WENDELL HUSSEY | Cadet | CONTACT
In yet another sad story from the year 2020, a local metalhead has revealed he’s having somewhat of an existential crisis at the moment.
“I realised this morning that I won’t be able to open that muthafucking pit up for the foreseeable future,” sighed Luke McRae, a local logistics manager at a warehouse in Betoota’s Flight Path District.
“I kinda had just put off thinking about it for a while, but this morning it really hit me.”
“Like, until there’s a vaccine, ain’t nobody opening the pit up at Download or the like for quite some time.”

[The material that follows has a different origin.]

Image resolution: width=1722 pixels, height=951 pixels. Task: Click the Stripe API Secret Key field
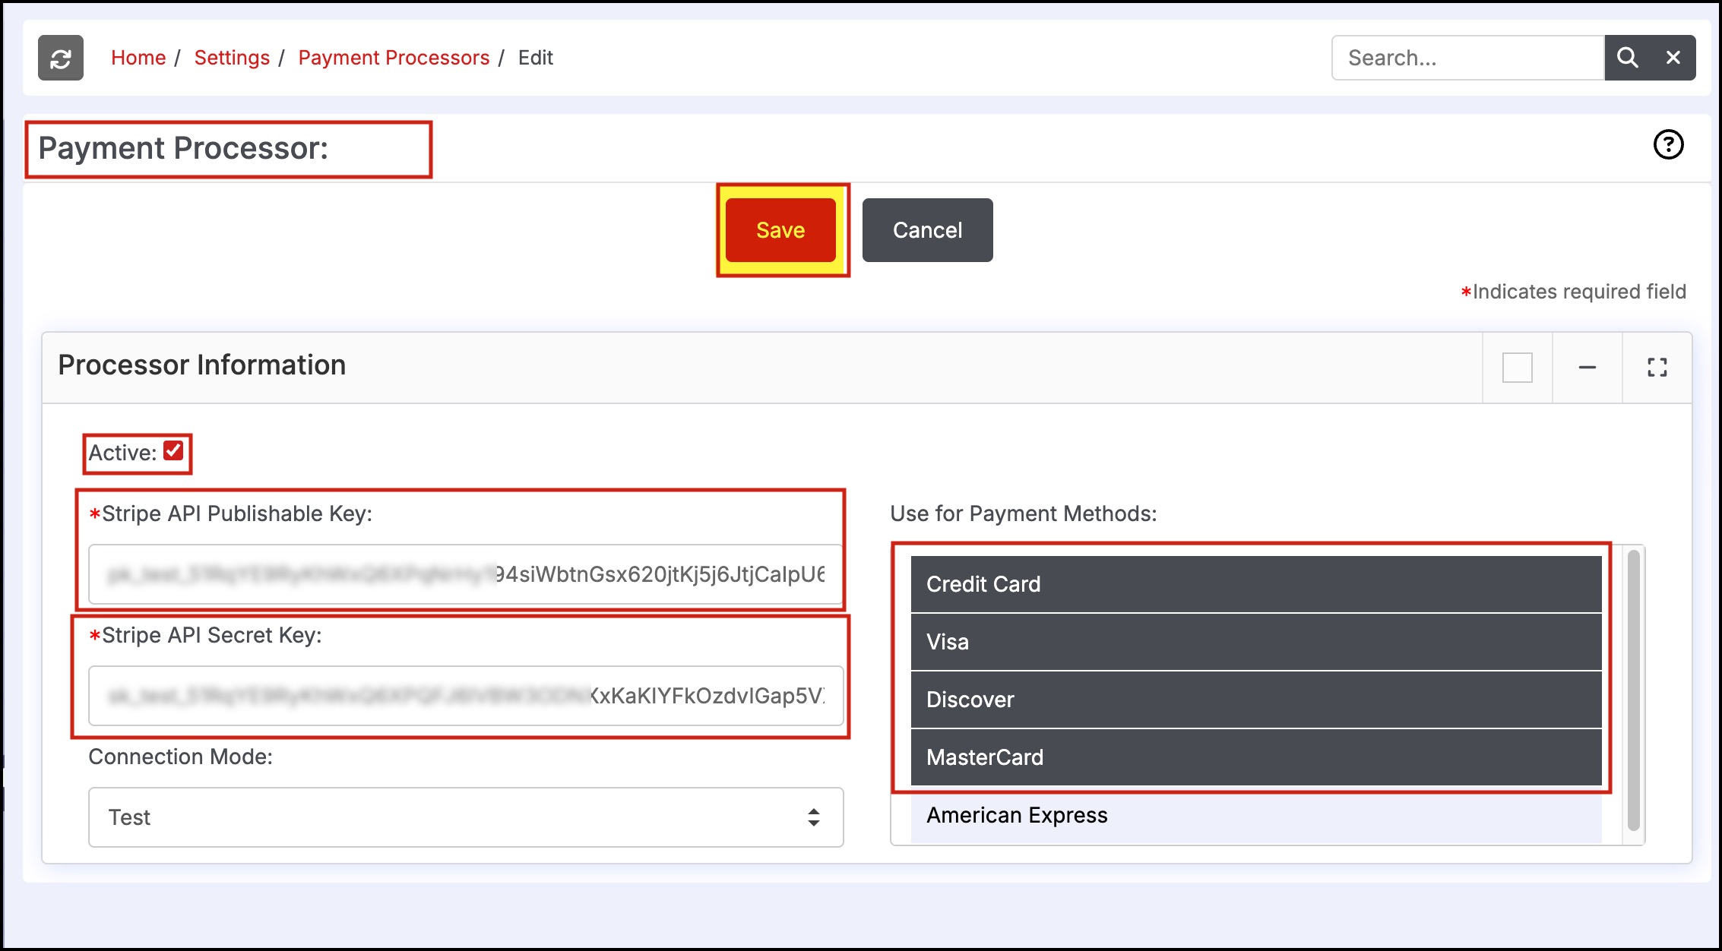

“It’s pretty hard to socially distance when you are running at each other and flinging your arms and feet at fellow metalheads like you don’t have control of your body.”
The heavy metal enthusiast who gets worked up any time non-metal fans ask him whether he likes Amity, said he knows he’s lucky to have a job and a home and healthy friends and family, but it’s kinda shit that his outlet is gone.
“Man, Iron Maiden were gonna fuckin come out here this year,” said the man who reckons footy is blokes hugging each other but enjoys being in the middle of sweaty hairy metalheads for hours.
“The dumb jocks have their NRL and that other one [AFL], but us metalheads, we don’t have anything now,” sighed the man who has a strange dislike for contact sport considering he lives to run full speed at other blokes in a mosh pit.
“I don’t know, maybe I could organise a Zoom or House Party mosh and just run at the wall or something.”